::: TEXTE À LIRE

Dans le golfe du Bengale et pour ainsi dire en face de Tenasserim se montre un groupe d’îles, rarement explorées, qui gît à peu de distance de la côte. Les Andamans sont compris entre 10° 32′ de latitude sud et 13° 40′ de latitude nord. L’île la plus considérable, qu’on désigne sous le nom du Grand-Andaman, peut avoir environ 140 milles anglais de longueur. Sa largeur est de 20 milles.

C’est à tort que l’on a considéré cette longue bande de terre comme une seule île ; des canaux fort distincts la divisent en trois sections et en font trois îles différentes. Une montagne d’aspect pittoresque, que les Anglais ont appelée Saddle-Peack et qui n’a pas moins de 2 400 pieds de haut, signale de loin cette terre aux navigateurs. On a la certitude qu’elle est d’origine volcanique et que des volcans y sont encore en état d’ignition, car on possède à Paris des échantillons de lave envoyés récemment par le jeune voyageur auquel nous devons les photographies reproduites dans ce recueil.

L’île qui gît plus au sud et que l’on appelle le Petit-Andaman, n’a guère plus de 28 milles de long sur 17 milles de large. Une absence complète de cours d’eau la rend bien moins importante aux yeux des Anglais que la terre voisine où l’on en rencontre plusieurs.

Comme toutes les autres îles des mers de l’Inde, les îles Andamans sont couvertes d’une végétation luxuriante. On y distingue, entre autres espèces de bois précieux, l’ébène, le Pterocarpus Dahlbergioides ou bois rouge, des bambousiers, et des rotins de diverses espèces donnant une singulière élégance aux forêts qui parent la côte.

Ces bois, néanmoins, ne renferment qu’un petit nombre d’oiseaux à plumage éclatant, parmi lesquels on remarque un ramier d’une beauté remarquable ; mais à l’exception du sanglier et peut-être du cerf, il y a absence pour ainsi dire absolue de quadrupèdes. Ce qui aux yeux des Chinois pouvait rendre les Andamans un groupe précieux pour le commerce, c’est l’abondance de la jolie salangane, qui multiplie son vol gracieux autour des roches dont la rive est couverte, et qui construit dans les cavernes avec une mucosité ces fameux nids d’hirondelles réservés, dans le Céleste-Empire, à la table du riche.

EXPÉDITION ANGLAISE DE 1857.

Il y a tout au plus deux ans, une expédition semi-scientifique, semi-militaire, fut envoyée du Bengale pour explorer les Andamans, si complétement négligés jusqu’alors. La commission, que présidait le docteur F. J. Mouat, savant médecin attaché à l’armée du Bengale, se composait de deux autres membres, et s’était fait accompagner par un de nos jeunes compatriotes, M. Mallitte, qui, en outre de ses connaissances en chimie, possède au plus haut dégré le tact artistique, qui fait de la photographie un si précieux auxiliaire de la science. La commission avait pour but de choisir, dans les îles qu’on allait explorer, un lieu convenable pour y déposer ceux des révoltés auxquels le gouvernement de la compagnie, qui n’avait pas encore cédé ses droits à la reine voulait bien faire grâce.

::::::

▶ À FAIRE:
A. D'après le texte sur les îles Andamans, quelle est la hauteur de la montagne que les Anglais ont appelée Saddle-Peack ?
B. Convertissez en CSV à deux colonnes, « demande » et « réponse », les lignes extraites depuis celle qui contient « The image size » jusqu'à la fin, celle-ci comprise. Mettez chaque champ entre guillemets, remplacez les sauts de ligne par des espaces et laissez les images de côté, s'il vous plaît.
Le texte et les lignes extraites n'ont aucun rapport entre eux.

::: LIGNES EXTRAITES

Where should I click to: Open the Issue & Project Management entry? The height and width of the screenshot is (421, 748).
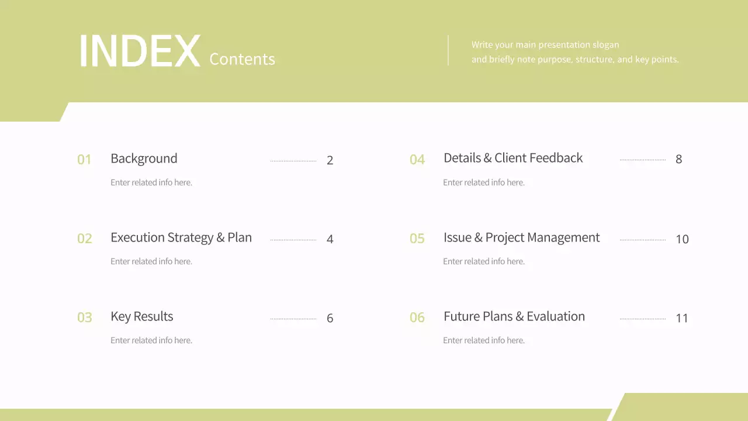pyautogui.click(x=521, y=237)
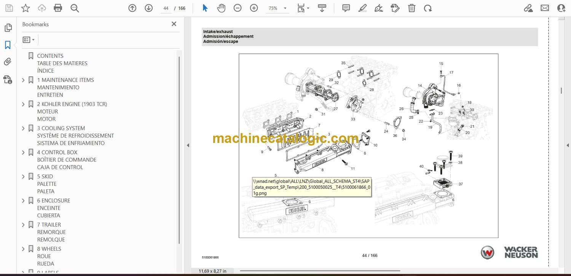Click the Delete trash icon
The height and width of the screenshot is (276, 571).
tap(412, 8)
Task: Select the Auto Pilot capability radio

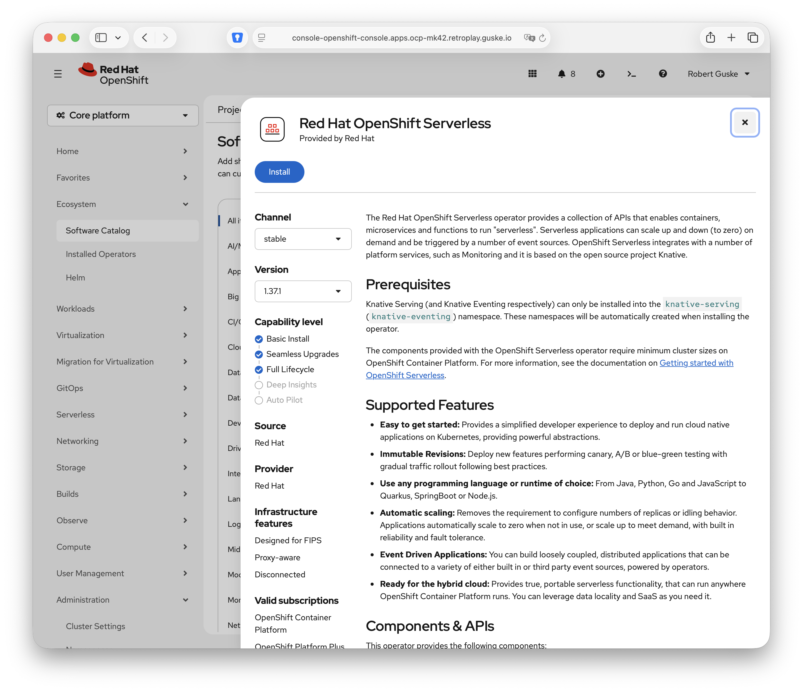Action: [259, 400]
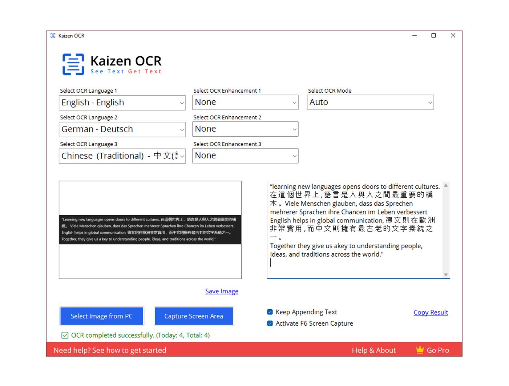
Task: Click Need help? See how to get started
Action: coord(110,350)
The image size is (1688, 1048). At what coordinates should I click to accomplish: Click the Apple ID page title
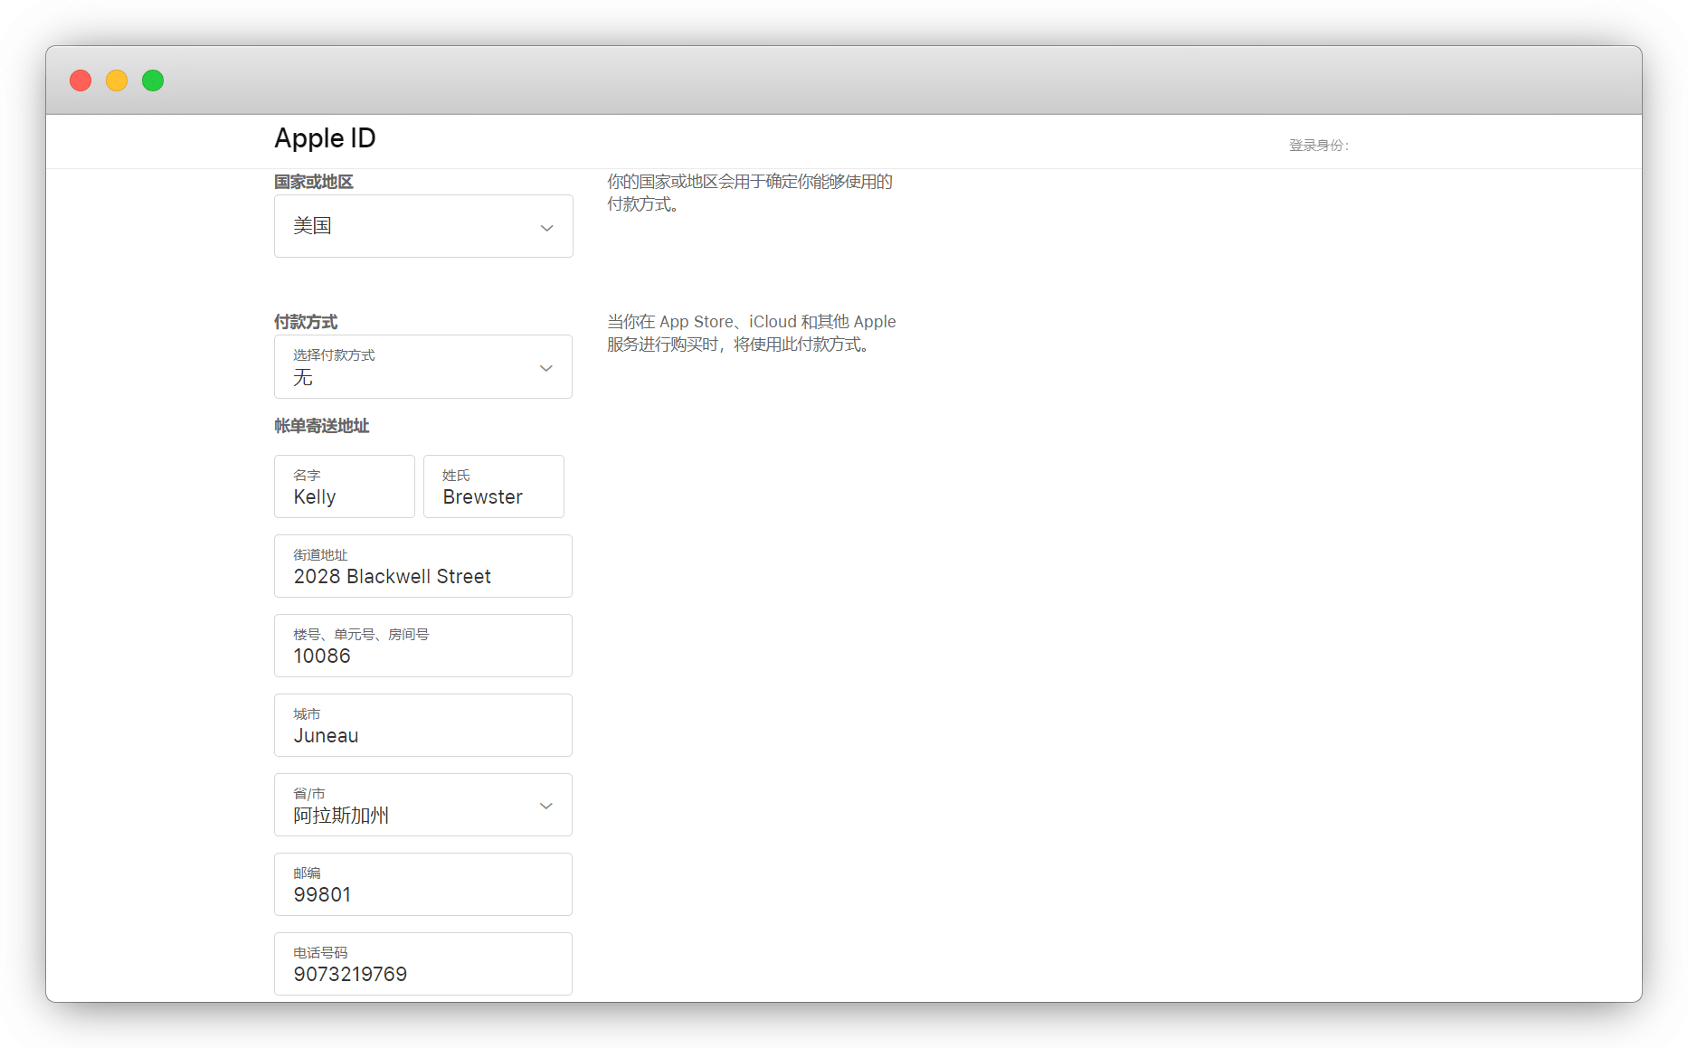click(x=325, y=138)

::::::

▶ RÉPONSES DANS L'ORDRE:
A. Elle n'a pas moins de 2 400 pieds de haut.

B.
demande,réponse
"The image size is (1688, 1048). At what coordinates should I click to accomplish: Click the Apple ID page title","click(x=325, y=138)"